# Constructing an orthonormal basis with complex numbers?

I have this problem I recently ran into and am wondering how to overcome it: I have $V$, which has a basis of $[e^{ikx}:0\leq k\leq 3]$, and inner product $(f,g) \int_{0}^{a}f(x)\bar{g(x)}$ where $a$ is chosen between $(0,\infty)$. I need to construct an orthonormal basis (going from $v$ to $u$, as $u$ are the orthonormal vectors) of this inner product space. So far, I have performed the following calculations:

I have rewritten $[e^{ikx}:0\leq k\leq 3]$ as $[1, e^{ix}, e^{2ix}, e^{3ix}]$.

Step 1: $||v_1||^2 = \int_{0}^{a}(v_1(x))^2dx = a$ so $u_1=\frac{1}{||v_1||}v_1 = \frac{1}{\sqrt{a}}$.

Step 2: $\tilde{v_2} = v_2 - \langle v_2,u_1 \rangle u_1$

I start this step by calculating the inner product of $v_2$ and $u_1$ by doing the following (this is where I think I may be making a mistake):

$\langle v_2,u_1 \rangle=\int_{0}^{a}v_2(x)u_1dx = \frac{1}{\sqrt{a}}\int_{0}^{a} e^{ix}dx = \frac{1}{\sqrt{a}}(-ie^{ia} + i)$. Upon this, $\langle v_2,u_1 \rangle u_1 = \frac{1}{a}(-ie^{ia} + i)$.
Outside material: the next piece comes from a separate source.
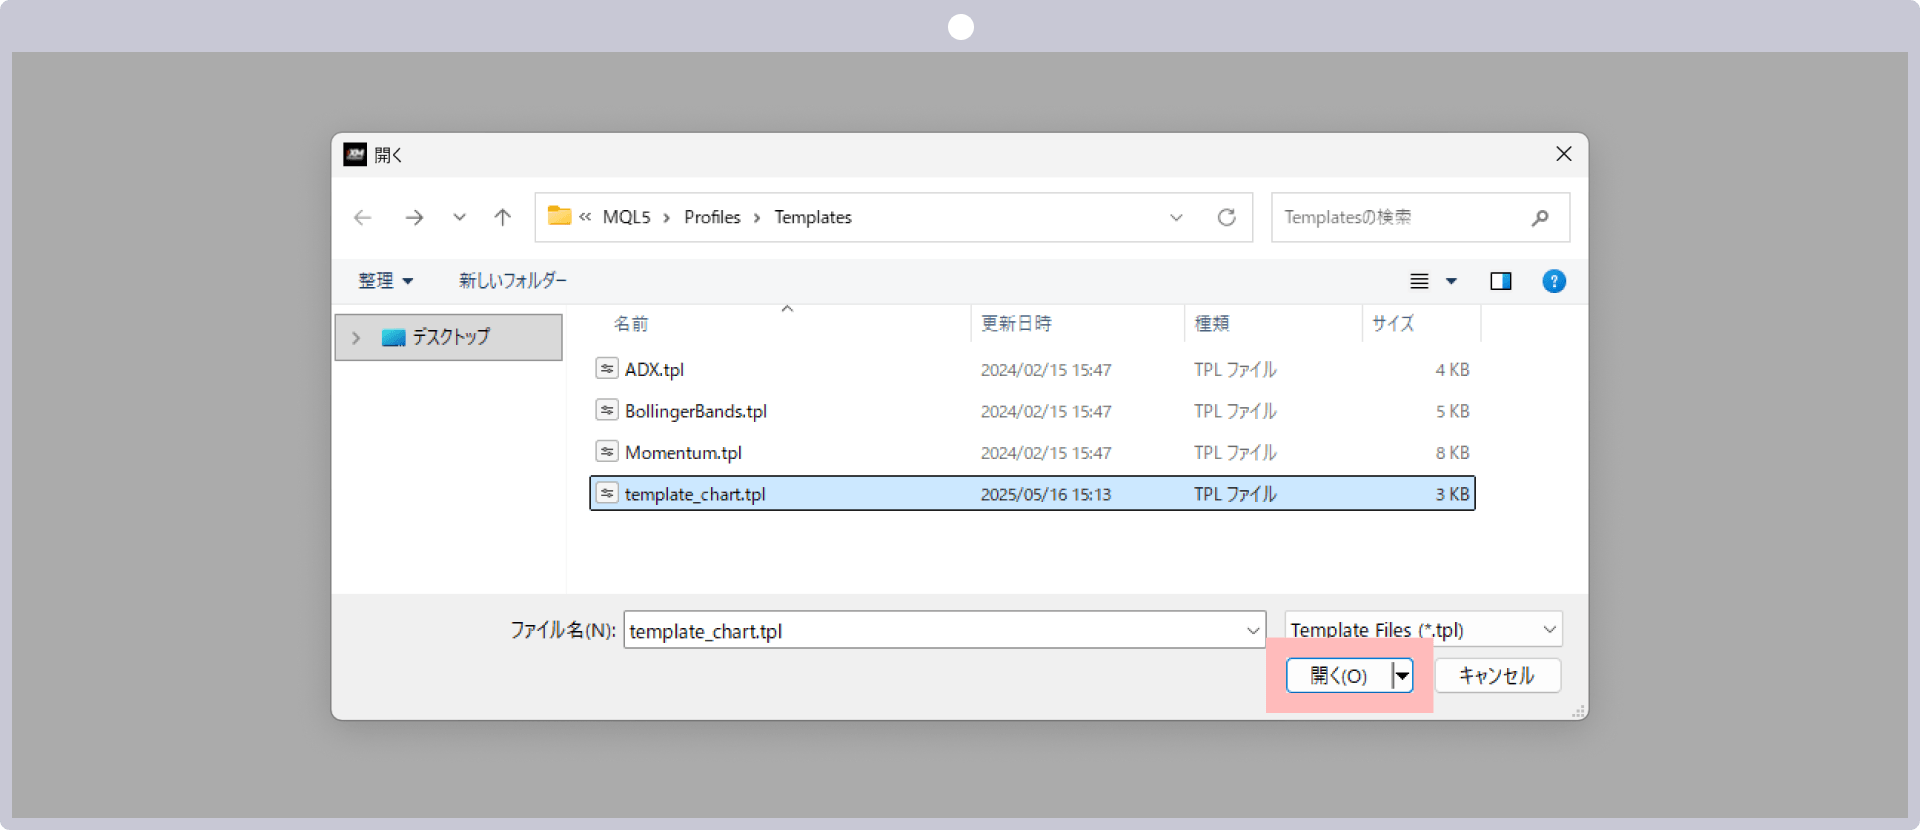
Task: Click the ファイル名 input field
Action: (x=944, y=630)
Now we can say that $\tilde{v_2} = e^{ix} - \frac{1}{a}(-ie^{ia} + i)$. I use this to calculate $||\tilde{v_2}||^2 = \int_{0}^{a} \tilde{v_2(x)}^2dx$ which I got to be $(\frac{-i}{2}e^{2ia} + \frac{i}{2}) - (\frac{2(-ie^{ia} + i)}{a})$ and therefore I said $u_2 = \frac{e^{ix} - \frac{1}{a}(-ie^{ia} + i)}{\sqrt{\frac{-i}{2}e^{2ia} + \frac{i}{2} - \frac{2(-ie^{ia} + i)}{a}}}$.

I feel like this problem is becoming overly complicated in terms of calculations and I am questioning where I did something wrong so far. Could someone please guide me in the right direction?

## 1 Answer

I don't think your calculations can be a lot simpler than that. The mistake I'm seeing is that the norm should be $$\|\bar{v_2}\|^2=\int_0^a |\bar{v_2}(x)|^2\,dx.$$ The norm is supposed to be a non-negative real number. The mistake didn't appear in the first step because $v_1$ is real.